Después continuó Wallamir.

—A veces está mustio y se enfada mucho cuando tocamos el tema… A nosotros nos gusta provocarle.

Claudio, que entendía las ganas de ver a su hermano que tenía Hermenegildo, le anunció:

—Al anochecer lo verás.

Después los tres amigos se fueron hacia la zona del campamento donde estaba la tienda de Hermenegildo y Recaredo, príncipes de la casa baltinga. Claudio y Wallamir, contentos de reencontrarse con Hermenegildo, se explayaron comunicándole las novedades. Estaban cubriendo la zona, bloqueando las montañas para impedir que los cántabros atacasen los poblados de la meseta, pero los más de los días debían permanecer en el recinto, con lo que las ganas de hacer algo, aunque fuese combatir, les reconcomían. Por otro lado, una parte de las tropas había ido hacia el este a luchar contra los suevos. Les preguntó por Segga; Wallamir, Claudio, Segga y los dos hijos de Leovigildo habían sido inseparables desde niños. Le extrañaba que no estuviese con ellos. Los dos amigos de Hermenegildo se pusieron serios.

—No nos habla…

—¿Que no os habla…? —preguntó Hermenegildo.

—Un día, sin saber por qué, comenzó a insultar a Claudio —dijo Wallamir—, le llamó cerdo romano…

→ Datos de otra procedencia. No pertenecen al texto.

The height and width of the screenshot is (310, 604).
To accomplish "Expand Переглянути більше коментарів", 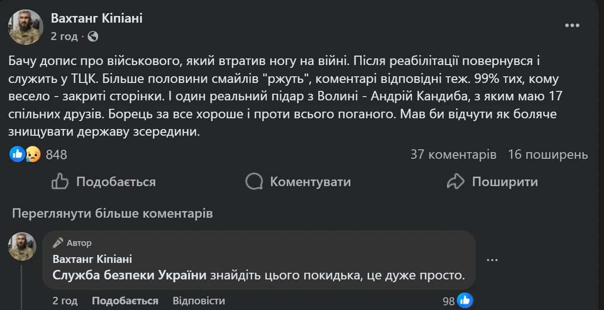I will tap(112, 213).
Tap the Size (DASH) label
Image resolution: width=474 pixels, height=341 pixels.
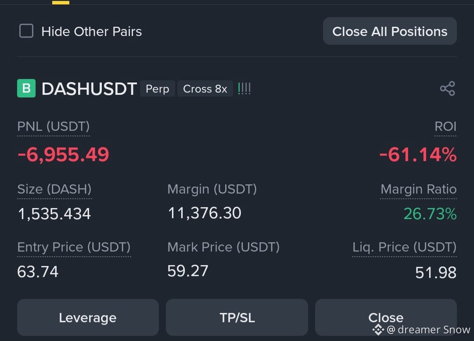(x=54, y=189)
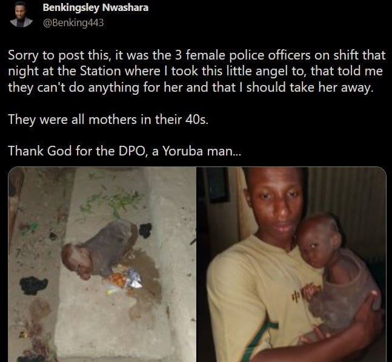Open Benkingsley Nwashara's profile avatar
The height and width of the screenshot is (362, 392).
[x=21, y=15]
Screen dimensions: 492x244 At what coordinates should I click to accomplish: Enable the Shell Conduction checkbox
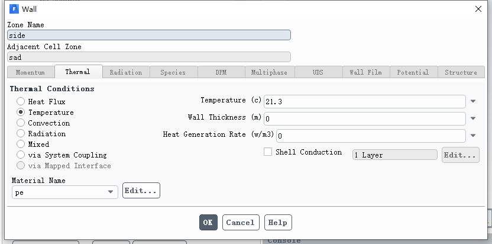pyautogui.click(x=268, y=152)

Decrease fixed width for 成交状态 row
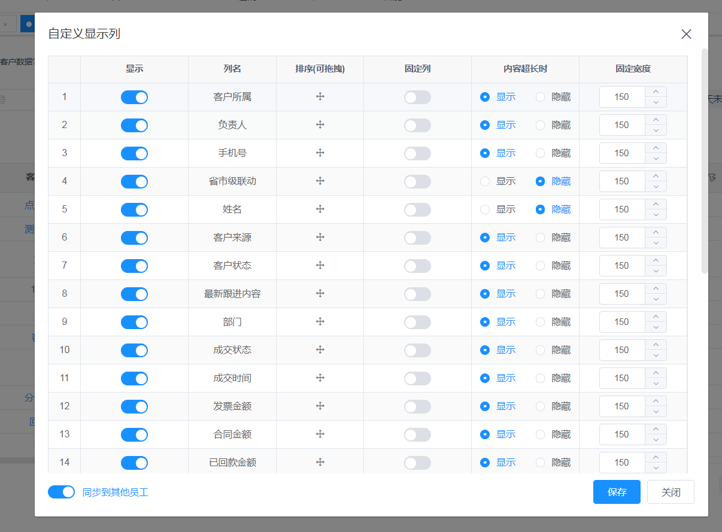point(656,355)
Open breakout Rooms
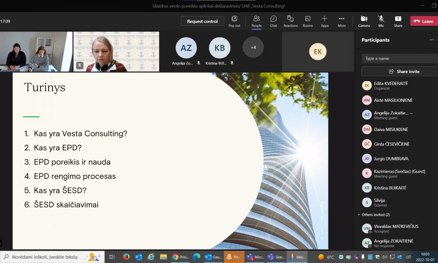The width and height of the screenshot is (438, 263). tap(307, 21)
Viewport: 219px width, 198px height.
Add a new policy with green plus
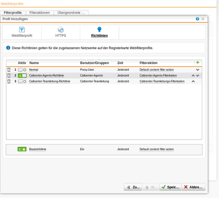[198, 62]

—Te puedes imaginar que no me contuve…

—Sí. Yo me puse de su parte. Claudio luchó contra Segga y le venció… delante de todo el mundo… Ya sabes lo soberbio que es. Desde entonces no se habla con nosotros y se relaciona con nobles de Toledo de la más «rancia estirpe visigoda» —prosiguió Wallamir, remarcando las últimas palabras.

—Él se lo pierde… —Al decir esto, Hermenegildo le dio un leve empujón a Claudio, con lo que se cortó la tensión que se había producido al nombrar a Segga.

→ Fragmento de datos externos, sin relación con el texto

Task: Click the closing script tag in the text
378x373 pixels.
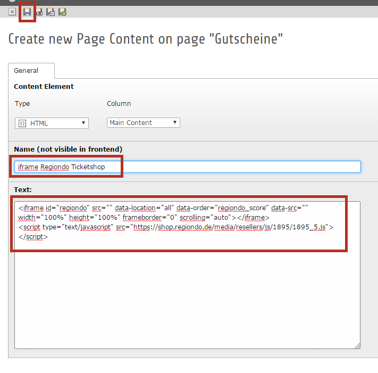Action: (x=33, y=237)
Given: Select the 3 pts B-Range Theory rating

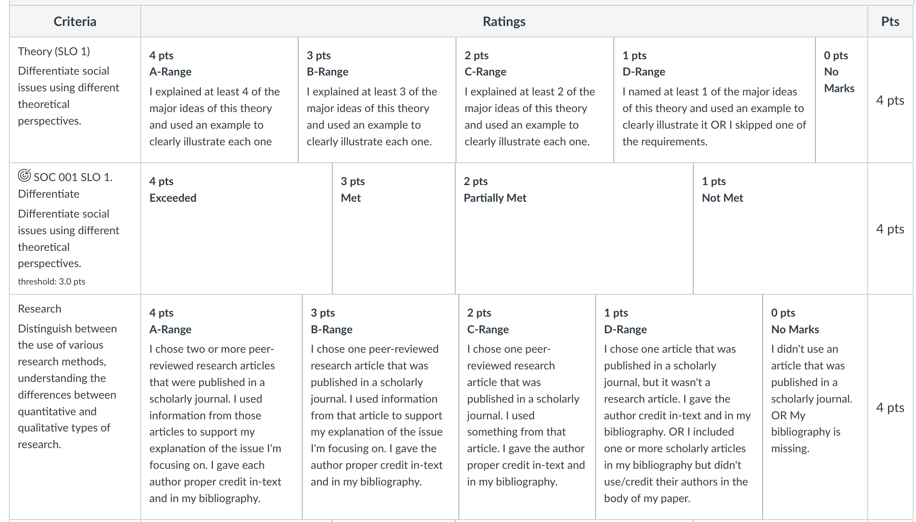Looking at the screenshot, I should (377, 100).
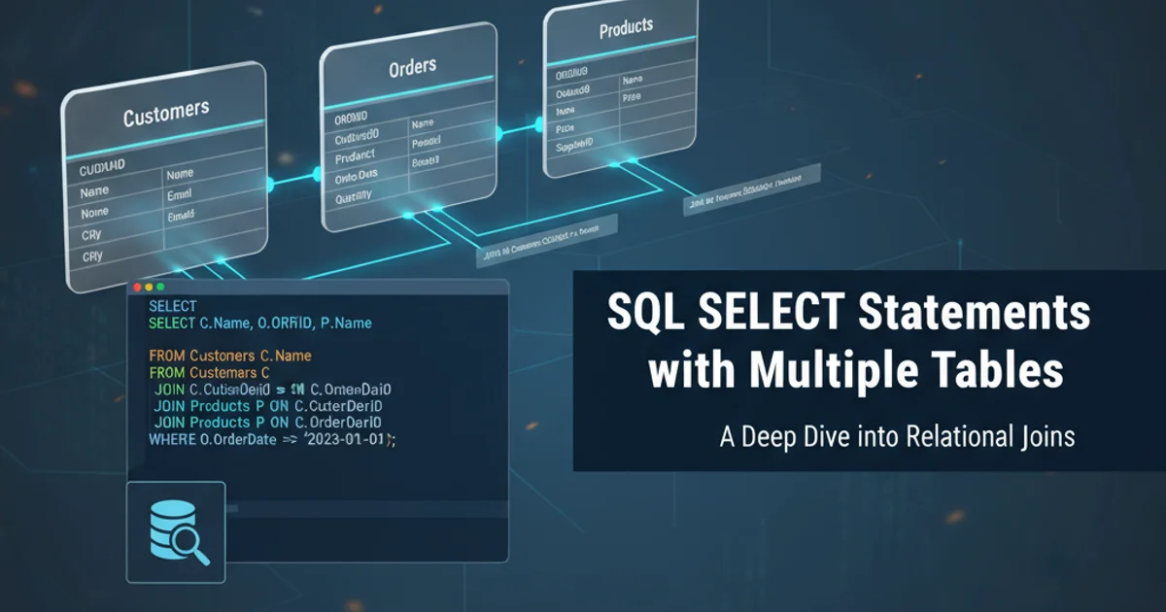Click the Deep Dive into Relational Joins subtitle
The height and width of the screenshot is (612, 1166).
coord(897,436)
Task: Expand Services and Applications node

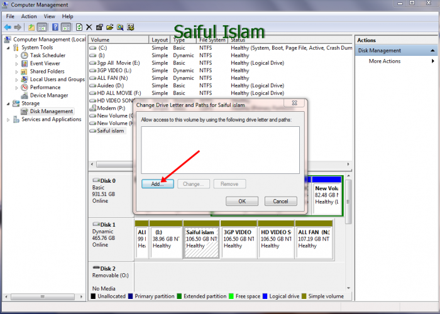Action: pos(8,119)
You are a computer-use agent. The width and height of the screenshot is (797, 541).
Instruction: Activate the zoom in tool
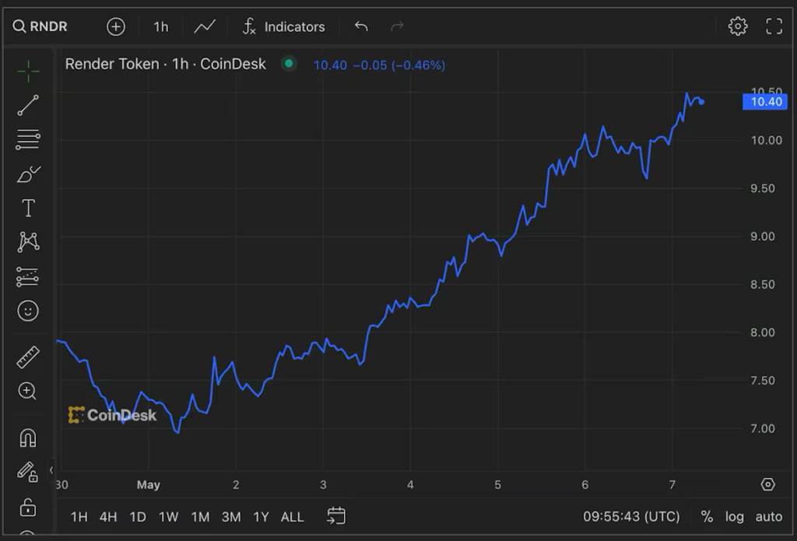tap(27, 391)
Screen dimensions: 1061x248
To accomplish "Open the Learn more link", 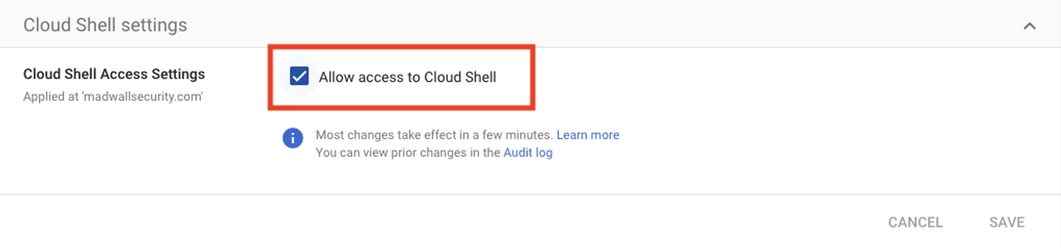I will coord(587,135).
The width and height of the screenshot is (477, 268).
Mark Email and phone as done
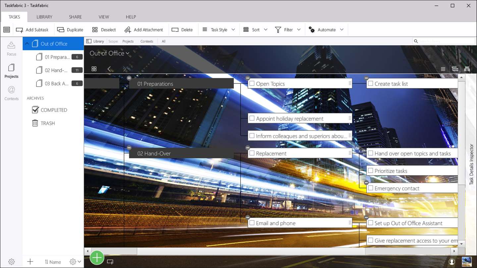(252, 223)
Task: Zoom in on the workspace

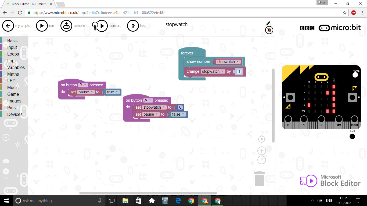Action: 262,150
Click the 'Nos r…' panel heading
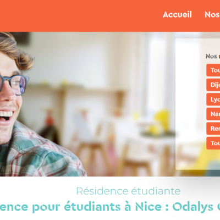Viewport: 220px width, 220px height. 213,56
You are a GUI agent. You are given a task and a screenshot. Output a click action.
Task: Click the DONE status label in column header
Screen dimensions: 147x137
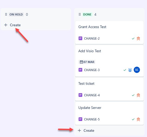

Eran jóvenes. Estaban deseosos de entrar en la batalla para la que se habían entrenado durante años. Continuaron el camino hasta la tienda de Hermenegildo golpeándose mutuamente con los puños y saltando o corriendo para liberarse del nerviosismo, la impulsividad y la fuerza de sus miembros mozos.

Por la tarde, Hermenegildo revisó las tropas que habían llegado de la Lusitania, las consideraba algo suyo. Comprobó cómo estaban acomodadas. Nunca había tenido tantos hombres a su mando, aquellas semanas de marcha le habían obedecido. De entre ellos, los siervos de la gleba de la casa de los baltos, los que provenían de las tierras de labor, le eran particularmente queridos. Sentado junto a un fogón en lo más alto del acuartelamiento y limpiando unas aves, se encontró con Román. El mozo, de cuando en cuando, miraba hacia el norte impresionado tal vez con las cumbres de las montañas cántabras, cubiertas por nieves perpetuas; al tiempo que observaba con recelo y un cierto temor la Peña Amaya y el castro fortificado que debían conquistar. Quizás en aquella fortaleza se hallase su destino.

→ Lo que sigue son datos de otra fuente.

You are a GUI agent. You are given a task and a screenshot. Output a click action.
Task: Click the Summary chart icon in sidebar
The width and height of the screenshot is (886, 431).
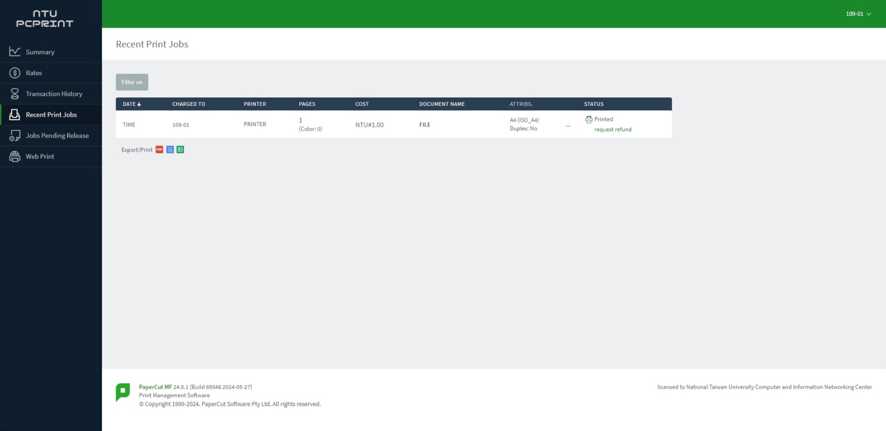(x=15, y=52)
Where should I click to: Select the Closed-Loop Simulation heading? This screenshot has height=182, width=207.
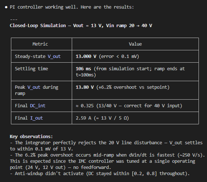pos(81,25)
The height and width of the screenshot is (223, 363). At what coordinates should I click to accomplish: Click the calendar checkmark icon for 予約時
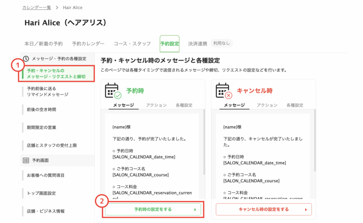tap(113, 91)
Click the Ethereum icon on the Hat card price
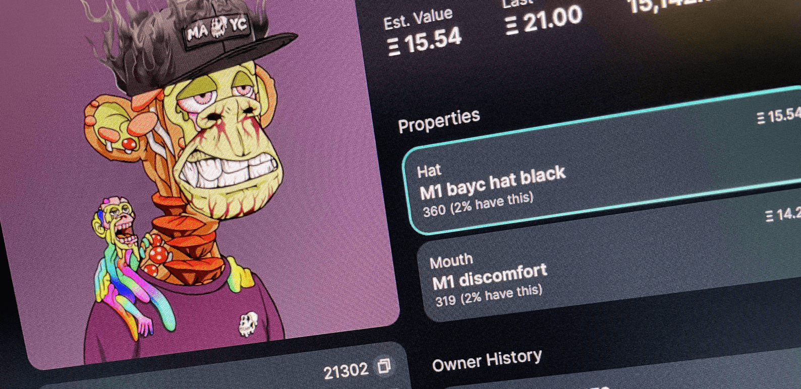801x389 pixels. click(761, 119)
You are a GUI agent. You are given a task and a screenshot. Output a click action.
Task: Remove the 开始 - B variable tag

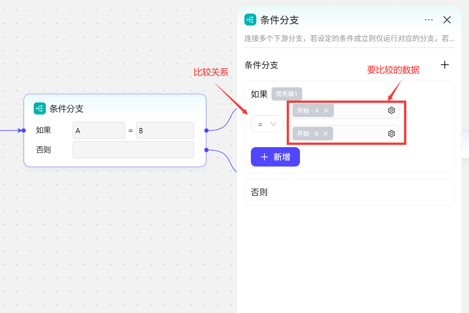(326, 134)
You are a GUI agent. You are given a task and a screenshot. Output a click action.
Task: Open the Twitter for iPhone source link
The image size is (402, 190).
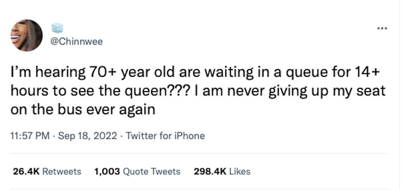coord(165,136)
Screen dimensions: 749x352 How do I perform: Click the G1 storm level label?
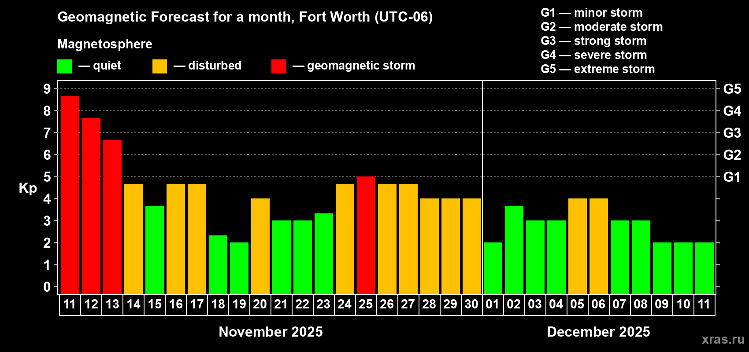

Durante el viaje habían corrido rumores de que en aquel lugar se ocultaban grandes tesoros. Se decía que la batalla que se avecinaba iba a ser cruenta, por eso Román pensó que quizás allí, en la fortaleza de Amaya, era posible que en lugar de la riqueza encontrase la muerte.

Hermenegildo se acercó al siervo, él dejó las aves y se puso en pie para saludar a su señor, quien le palmeó el hombro.